■ EXERCISE INPUT
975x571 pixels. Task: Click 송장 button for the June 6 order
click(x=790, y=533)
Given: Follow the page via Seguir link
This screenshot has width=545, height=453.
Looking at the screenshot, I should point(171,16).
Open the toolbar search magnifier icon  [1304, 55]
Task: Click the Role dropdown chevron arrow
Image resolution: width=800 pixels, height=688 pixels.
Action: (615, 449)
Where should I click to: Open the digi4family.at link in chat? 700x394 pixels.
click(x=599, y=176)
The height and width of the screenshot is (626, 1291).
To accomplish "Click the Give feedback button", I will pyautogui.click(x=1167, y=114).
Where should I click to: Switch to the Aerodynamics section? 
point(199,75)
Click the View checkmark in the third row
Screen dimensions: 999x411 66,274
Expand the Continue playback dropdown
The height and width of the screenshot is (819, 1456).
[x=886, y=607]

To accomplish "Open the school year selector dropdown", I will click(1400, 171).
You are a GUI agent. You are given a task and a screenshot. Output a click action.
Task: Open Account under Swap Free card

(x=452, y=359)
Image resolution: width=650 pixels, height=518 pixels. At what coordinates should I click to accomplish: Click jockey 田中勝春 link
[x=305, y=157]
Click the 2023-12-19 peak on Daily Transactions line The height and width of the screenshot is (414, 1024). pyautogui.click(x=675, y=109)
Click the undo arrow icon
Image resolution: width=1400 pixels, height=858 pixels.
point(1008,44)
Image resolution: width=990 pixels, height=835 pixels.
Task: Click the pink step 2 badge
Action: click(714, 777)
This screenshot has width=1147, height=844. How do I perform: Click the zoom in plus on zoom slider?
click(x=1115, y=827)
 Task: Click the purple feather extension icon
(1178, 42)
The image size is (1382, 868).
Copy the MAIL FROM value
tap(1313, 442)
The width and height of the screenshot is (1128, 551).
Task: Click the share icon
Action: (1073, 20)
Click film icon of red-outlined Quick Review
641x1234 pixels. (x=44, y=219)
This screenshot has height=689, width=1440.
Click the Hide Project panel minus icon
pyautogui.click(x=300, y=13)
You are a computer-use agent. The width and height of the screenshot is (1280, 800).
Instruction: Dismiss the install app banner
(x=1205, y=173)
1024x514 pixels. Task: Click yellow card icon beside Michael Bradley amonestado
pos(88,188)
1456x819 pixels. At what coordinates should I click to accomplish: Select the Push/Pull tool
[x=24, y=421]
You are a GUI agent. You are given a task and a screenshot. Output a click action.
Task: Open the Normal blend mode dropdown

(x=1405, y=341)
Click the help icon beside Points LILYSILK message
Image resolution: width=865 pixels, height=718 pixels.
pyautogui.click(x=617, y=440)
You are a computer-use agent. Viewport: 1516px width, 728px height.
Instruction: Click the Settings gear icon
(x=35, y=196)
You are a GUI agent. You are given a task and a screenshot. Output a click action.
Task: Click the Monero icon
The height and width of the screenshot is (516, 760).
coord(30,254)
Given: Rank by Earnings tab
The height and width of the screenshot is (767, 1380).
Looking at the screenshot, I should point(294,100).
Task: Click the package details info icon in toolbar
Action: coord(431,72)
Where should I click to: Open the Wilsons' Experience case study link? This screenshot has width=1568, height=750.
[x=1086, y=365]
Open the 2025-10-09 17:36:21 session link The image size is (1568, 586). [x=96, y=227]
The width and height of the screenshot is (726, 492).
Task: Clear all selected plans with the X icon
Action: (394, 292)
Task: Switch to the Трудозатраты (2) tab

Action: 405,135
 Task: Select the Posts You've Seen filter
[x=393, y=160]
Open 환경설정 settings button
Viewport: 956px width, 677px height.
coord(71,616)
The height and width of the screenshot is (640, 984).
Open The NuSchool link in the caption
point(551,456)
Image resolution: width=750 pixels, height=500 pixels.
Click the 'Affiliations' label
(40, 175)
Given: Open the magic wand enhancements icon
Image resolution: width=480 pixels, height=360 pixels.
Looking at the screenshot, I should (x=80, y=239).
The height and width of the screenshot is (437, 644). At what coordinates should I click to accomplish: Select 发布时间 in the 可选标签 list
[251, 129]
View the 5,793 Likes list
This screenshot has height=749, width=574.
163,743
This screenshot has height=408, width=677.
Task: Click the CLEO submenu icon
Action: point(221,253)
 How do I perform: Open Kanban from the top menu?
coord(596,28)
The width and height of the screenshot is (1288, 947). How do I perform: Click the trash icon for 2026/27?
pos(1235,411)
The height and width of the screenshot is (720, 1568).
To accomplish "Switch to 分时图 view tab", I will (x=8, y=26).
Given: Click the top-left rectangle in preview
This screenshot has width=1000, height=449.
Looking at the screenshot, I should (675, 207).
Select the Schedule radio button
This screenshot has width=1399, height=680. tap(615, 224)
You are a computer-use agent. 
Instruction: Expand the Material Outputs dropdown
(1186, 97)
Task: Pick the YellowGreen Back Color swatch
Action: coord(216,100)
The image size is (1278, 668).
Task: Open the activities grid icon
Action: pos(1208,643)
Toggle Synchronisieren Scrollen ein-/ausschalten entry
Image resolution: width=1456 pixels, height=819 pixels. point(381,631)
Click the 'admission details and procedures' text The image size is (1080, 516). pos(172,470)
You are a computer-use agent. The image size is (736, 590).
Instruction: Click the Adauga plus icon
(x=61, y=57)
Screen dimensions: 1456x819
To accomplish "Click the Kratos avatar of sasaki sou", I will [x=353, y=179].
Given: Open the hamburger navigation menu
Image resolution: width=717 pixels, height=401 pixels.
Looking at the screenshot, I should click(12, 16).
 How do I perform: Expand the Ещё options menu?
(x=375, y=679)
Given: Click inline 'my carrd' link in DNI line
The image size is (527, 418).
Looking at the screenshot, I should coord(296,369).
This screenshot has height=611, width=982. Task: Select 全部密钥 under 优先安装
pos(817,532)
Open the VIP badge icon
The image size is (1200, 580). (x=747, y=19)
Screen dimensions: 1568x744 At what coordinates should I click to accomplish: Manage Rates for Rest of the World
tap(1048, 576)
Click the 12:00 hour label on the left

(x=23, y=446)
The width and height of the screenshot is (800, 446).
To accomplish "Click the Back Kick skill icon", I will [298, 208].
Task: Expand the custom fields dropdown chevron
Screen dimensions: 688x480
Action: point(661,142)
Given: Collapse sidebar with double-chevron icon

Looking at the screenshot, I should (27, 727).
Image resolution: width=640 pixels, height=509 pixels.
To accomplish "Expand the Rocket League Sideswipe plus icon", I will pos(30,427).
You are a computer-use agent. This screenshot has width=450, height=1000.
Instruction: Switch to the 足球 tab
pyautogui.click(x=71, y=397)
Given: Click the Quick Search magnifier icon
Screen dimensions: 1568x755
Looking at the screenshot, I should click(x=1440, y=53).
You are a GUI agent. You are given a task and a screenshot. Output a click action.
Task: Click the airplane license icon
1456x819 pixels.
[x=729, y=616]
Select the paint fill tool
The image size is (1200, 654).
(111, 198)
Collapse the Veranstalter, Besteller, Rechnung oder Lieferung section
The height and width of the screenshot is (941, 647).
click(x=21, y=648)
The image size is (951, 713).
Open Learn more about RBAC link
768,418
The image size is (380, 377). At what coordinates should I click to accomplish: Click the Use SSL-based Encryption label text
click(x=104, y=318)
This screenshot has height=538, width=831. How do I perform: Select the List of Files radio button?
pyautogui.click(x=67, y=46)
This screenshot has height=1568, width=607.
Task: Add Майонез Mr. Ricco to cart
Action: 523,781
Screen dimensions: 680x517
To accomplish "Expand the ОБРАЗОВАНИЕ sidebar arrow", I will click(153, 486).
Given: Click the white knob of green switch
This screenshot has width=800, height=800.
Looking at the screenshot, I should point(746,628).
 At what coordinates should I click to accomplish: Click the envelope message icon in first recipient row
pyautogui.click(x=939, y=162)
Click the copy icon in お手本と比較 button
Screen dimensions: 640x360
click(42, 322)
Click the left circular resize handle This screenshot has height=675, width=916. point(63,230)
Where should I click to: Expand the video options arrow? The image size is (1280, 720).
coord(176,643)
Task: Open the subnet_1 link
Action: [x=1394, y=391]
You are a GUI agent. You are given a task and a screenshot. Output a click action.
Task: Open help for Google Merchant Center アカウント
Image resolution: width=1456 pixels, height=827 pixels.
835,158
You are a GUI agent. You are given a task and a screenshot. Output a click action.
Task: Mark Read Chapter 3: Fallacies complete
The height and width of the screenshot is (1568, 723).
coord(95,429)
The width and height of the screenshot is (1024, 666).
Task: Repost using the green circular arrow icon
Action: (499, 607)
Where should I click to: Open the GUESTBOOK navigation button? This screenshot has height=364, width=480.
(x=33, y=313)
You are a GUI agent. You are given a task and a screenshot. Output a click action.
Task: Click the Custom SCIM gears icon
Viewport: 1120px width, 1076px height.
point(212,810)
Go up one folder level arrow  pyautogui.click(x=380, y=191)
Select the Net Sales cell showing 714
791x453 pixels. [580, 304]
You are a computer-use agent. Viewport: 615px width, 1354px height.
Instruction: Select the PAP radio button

■ SET PROBLEM
Repeat the lines starting at the one containing "The width and height of the screenshot is (800, 446)." and ending at the one containing "Action: point(661,142)", switching "custom fields" to "advanced settings" and leaving everything else the same.

■ EXERCISE OUTPUT
The width and height of the screenshot is (800, 446).
To accomplish "Click the Back Kick skill icon", I will [298, 208].
Task: Expand the advanced settings dropdown chevron
Screen dimensions: 688x480
Action: point(661,142)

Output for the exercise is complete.